(Item coordinate data)
============================================================

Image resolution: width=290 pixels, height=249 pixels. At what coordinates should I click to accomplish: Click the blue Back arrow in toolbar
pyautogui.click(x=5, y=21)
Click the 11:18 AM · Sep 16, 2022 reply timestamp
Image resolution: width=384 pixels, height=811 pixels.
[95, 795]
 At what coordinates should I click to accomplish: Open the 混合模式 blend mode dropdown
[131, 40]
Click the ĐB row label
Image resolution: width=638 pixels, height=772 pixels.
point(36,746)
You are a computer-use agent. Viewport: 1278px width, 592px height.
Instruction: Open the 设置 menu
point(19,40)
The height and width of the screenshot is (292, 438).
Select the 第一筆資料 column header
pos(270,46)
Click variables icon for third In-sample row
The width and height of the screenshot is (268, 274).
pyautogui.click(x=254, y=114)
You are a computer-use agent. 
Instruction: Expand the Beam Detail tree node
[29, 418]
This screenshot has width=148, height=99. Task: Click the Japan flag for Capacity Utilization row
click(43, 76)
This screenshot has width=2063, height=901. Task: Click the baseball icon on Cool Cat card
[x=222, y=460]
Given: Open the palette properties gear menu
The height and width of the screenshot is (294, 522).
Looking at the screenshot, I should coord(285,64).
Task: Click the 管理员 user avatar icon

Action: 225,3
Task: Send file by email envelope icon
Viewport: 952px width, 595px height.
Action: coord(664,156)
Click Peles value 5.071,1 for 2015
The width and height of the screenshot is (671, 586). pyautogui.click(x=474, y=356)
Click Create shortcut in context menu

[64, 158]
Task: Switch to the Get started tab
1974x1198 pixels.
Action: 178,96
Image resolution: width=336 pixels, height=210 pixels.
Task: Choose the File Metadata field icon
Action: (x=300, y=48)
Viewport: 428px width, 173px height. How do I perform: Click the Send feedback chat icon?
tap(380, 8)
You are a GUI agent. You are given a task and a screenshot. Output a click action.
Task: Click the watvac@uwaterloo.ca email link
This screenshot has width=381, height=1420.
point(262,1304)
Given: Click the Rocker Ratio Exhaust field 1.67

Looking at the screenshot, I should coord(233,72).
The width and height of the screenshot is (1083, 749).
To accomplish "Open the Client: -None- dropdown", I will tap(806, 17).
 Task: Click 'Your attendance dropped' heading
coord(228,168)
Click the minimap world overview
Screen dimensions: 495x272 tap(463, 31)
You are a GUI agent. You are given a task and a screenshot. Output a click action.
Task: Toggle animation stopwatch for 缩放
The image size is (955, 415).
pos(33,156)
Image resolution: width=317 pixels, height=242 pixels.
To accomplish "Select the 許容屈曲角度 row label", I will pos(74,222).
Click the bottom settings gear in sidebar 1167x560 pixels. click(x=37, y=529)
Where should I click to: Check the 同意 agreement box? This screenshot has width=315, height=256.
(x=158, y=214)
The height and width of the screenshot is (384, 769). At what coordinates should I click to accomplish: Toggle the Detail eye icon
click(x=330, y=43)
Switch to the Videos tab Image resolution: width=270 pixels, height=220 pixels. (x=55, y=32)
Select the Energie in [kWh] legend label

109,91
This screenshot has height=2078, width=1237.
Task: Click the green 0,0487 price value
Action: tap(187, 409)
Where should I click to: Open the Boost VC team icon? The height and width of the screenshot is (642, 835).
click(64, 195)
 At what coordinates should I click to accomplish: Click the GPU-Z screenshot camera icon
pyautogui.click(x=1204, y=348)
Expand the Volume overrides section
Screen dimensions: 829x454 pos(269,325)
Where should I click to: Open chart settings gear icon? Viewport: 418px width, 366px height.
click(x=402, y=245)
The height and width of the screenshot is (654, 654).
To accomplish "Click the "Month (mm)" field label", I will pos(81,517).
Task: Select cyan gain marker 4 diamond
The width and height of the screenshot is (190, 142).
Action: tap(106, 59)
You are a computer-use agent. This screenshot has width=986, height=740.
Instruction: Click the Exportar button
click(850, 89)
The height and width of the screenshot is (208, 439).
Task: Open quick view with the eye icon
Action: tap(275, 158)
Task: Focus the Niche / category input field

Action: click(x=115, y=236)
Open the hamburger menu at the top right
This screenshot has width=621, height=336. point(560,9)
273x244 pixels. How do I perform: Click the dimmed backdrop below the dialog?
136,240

============================================================

Transcribe every line of the material above without changing anything.

Image resolution: width=290 pixels, height=249 pixels. At what coordinates should I click to accomplish: Click the blue Back arrow in toolbar
pyautogui.click(x=5, y=21)
Click the 11:18 AM · Sep 16, 2022 reply timestamp
Image resolution: width=384 pixels, height=811 pixels.
[95, 795]
 At what coordinates should I click to accomplish: Open the 混合模式 blend mode dropdown
[131, 40]
Click the ĐB row label
Image resolution: width=638 pixels, height=772 pixels.
point(36,746)
You are a computer-use agent. Viewport: 1278px width, 592px height.
Instruction: Open the 设置 menu
point(19,40)
The height and width of the screenshot is (292, 438).
Select the 第一筆資料 column header
pos(270,46)
Click variables icon for third In-sample row
The width and height of the screenshot is (268, 274).
pyautogui.click(x=254, y=114)
You are a computer-use agent. 
Instruction: Expand the Beam Detail tree node
[29, 418]
This screenshot has width=148, height=99. Task: Click the Japan flag for Capacity Utilization row
click(43, 76)
This screenshot has width=2063, height=901. Task: Click the baseball icon on Cool Cat card
[x=222, y=460]
Given: Open the palette properties gear menu
The height and width of the screenshot is (294, 522).
Looking at the screenshot, I should coord(285,64).
Task: Click the 管理员 user avatar icon

Action: 225,3
Task: Send file by email envelope icon
Viewport: 952px width, 595px height.
Action: coord(664,156)
Click Peles value 5.071,1 for 2015
The width and height of the screenshot is (671, 586). pyautogui.click(x=474, y=356)
Click Create shortcut in context menu

[64, 158]
Task: Switch to the Get started tab
1974x1198 pixels.
Action: 178,96
Image resolution: width=336 pixels, height=210 pixels.
Task: Choose the File Metadata field icon
Action: (x=300, y=48)
Viewport: 428px width, 173px height. How do I perform: Click the Send feedback chat icon?
tap(380, 8)
You are a GUI agent. You are given a task and a screenshot. Output a click action.
Task: Click the watvac@uwaterloo.ca email link
This screenshot has width=381, height=1420.
point(262,1304)
Given: Click the Rocker Ratio Exhaust field 1.67

Looking at the screenshot, I should coord(233,72).
The width and height of the screenshot is (1083, 749).
To accomplish "Open the Client: -None- dropdown", I will tap(806, 17).
 Task: Click 'Your attendance dropped' heading
coord(228,168)
Click the minimap world overview
Screen dimensions: 495x272 tap(463, 31)
You are a GUI agent. You are given a task and a screenshot. Output a click action.
Task: Toggle animation stopwatch for 缩放
The image size is (955, 415).
pos(33,156)
Image resolution: width=317 pixels, height=242 pixels.
To accomplish "Select the 許容屈曲角度 row label", I will pos(74,222).
Click the bottom settings gear in sidebar 1167x560 pixels. click(x=37, y=529)
Where should I click to: Check the 同意 agreement box? This screenshot has width=315, height=256.
(x=158, y=214)
The height and width of the screenshot is (384, 769). At what coordinates should I click to accomplish: Toggle the Detail eye icon
click(x=330, y=43)
Switch to the Videos tab Image resolution: width=270 pixels, height=220 pixels. (x=55, y=32)
Select the Energie in [kWh] legend label

109,91
This screenshot has height=2078, width=1237.
Task: Click the green 0,0487 price value
Action: tap(187, 409)
Where should I click to: Open the Boost VC team icon? The height and width of the screenshot is (642, 835).
click(64, 195)
 At what coordinates should I click to accomplish: Click the GPU-Z screenshot camera icon
pyautogui.click(x=1204, y=348)
Expand the Volume overrides section
Screen dimensions: 829x454 pos(269,325)
Where should I click to: Open chart settings gear icon? Viewport: 418px width, 366px height.
click(x=402, y=245)
The height and width of the screenshot is (654, 654).
To accomplish "Click the "Month (mm)" field label", I will pos(81,517).
Task: Select cyan gain marker 4 diamond
The width and height of the screenshot is (190, 142).
Action: tap(106, 59)
You are a computer-use agent. This screenshot has width=986, height=740.
Instruction: Click the Exportar button
click(850, 89)
The height and width of the screenshot is (208, 439).
Task: Open quick view with the eye icon
Action: tap(275, 158)
Task: Focus the Niche / category input field

Action: click(x=115, y=236)
Open the hamburger menu at the top right
This screenshot has width=621, height=336. point(560,9)
273x244 pixels. How do I perform: Click the dimmed backdrop below the dialog?
136,240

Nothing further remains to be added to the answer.